Zircon, used in products such as jewelry, ceramic tiles and medical implants, is a robust mineral that can help scientists look into the past and determine the conditions present when it crystallized, including the temperature at that time and whether the mineral has interacted with the water.
“Zircon contains traces of uranium, an element that acts like a natural clock,” said Gillespie, who was a postdoctoral researcher in Curtin University’s School of Earth and Planetary Sciences at the time of the study. “This element decays to lead over time, at a precisely known rate. By comparing the uranium/lead ratio, we can calculate the age of crystal formation.
Black Beauty’s zircon was unaltered by its journey to Earth and fiery entry into our planet’s atmosphere before crashing into the Sahara, because it was protected by its location inside the meteorite , Cavosie said.
When analyzing the zircon grain, the study team detected unusual amounts of iron, sodium and aluminum, suggesting that water-rich fluids left these traces on the zircon as it was processed. formation 4.45 billion years ago. Such elements are not usually found in crystalline zircon, but the researchers’ studies of zircon at the atomic scale showed that the elements were embedded in the crystal structure and lined up like fruit stands at a market, a said Cavosie.
“We could tell from the patterns of iron, aluminum and sodium inside the zircon that they were incorporated into the grain as it grew, like the layers of an onion,” Cavosie said.
On Earth, zircons from hydrothermal systems – which form when water is heated by underground volcanic activity like the upward flow of hot magma – have patterns similar to those found in Black Beauty.
If hydrothermal systems existed in the Martian crust 4.45 billion years ago, liquid water would likely have risen to the surface.
“Our experience on Earth shows that water is essential for habitats capable of supporting life,” Cavosie said. “Many environments on Earth support life in hot water systems, including hot springs and hydrothermal vents. Such environments may have given rise to the first forms of life on Earth. Our new study shows that Mars’ crust was warm and moist in pre-Noachian times, meaning habitable environments may have existed at that time.
Cavosie is curious to determine whether hydrothermal systems such as hot springs were prevalent when magma helped form the crust of the Red Planet between 4.48 billion and 4.43 billion years ago or if they were more episodic.
“If hydrothermal systems were a stable feature in early Mars, that would indicate that habitable conditions may have persisted for a considerable period of time,” Cavosie said. “This is now a testable hypothesis that can be resolved by collecting more data on Martian zircons.”
Until samples can be sent back directly from Mars, the Black Beauty meteorite is one of the best windows into how the Martian crust formed and what the first surface of Mars looked like, Briony Horgan said. , co-investigator of the Perseverance rover mission and professor of planetary sciences at Purdue University in West Lafayette, Indiana. Horgan was not involved in this study.
Finding evidence of hydrothermal systems underground from a tiny grain of zircon aligns with scientific theories about the amount of water and volcanic activity that existed on ancient Mars, he said. she declared.
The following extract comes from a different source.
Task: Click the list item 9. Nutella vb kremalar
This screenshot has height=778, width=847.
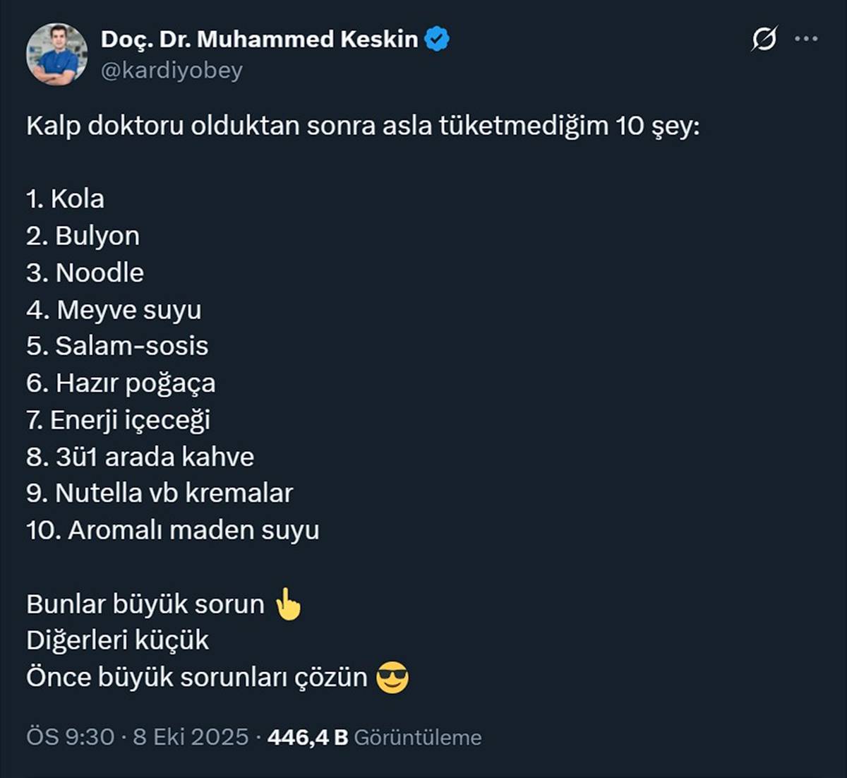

And these early potentially habitable environments would have been protected from radiation by a strong planetary magnetic field, something Mars lacks today, Horgan added. Scientists are still trying to explain how the Red Planet lost its protective magnetic field.
Currently, the Perseverance rover is climb the rim of Jezero Crater on Mars, an ancient lake filled with water 3.7 billion years ago. Some of the rocks the rover encountered could have been formed by hydrothermal systems, Horgan said.
The rover will collect rock samples because they could preserve evidence of ancient microbial life.
“As much as meteorites can tell us, we can do even better with a carefully selected, intact rock sample from a known location on Mars with good geological context,” Horgan said. “This article therefore provides great motivation to bring our samples from Mars back to Earth to study them with the same level of detail in the years to come.”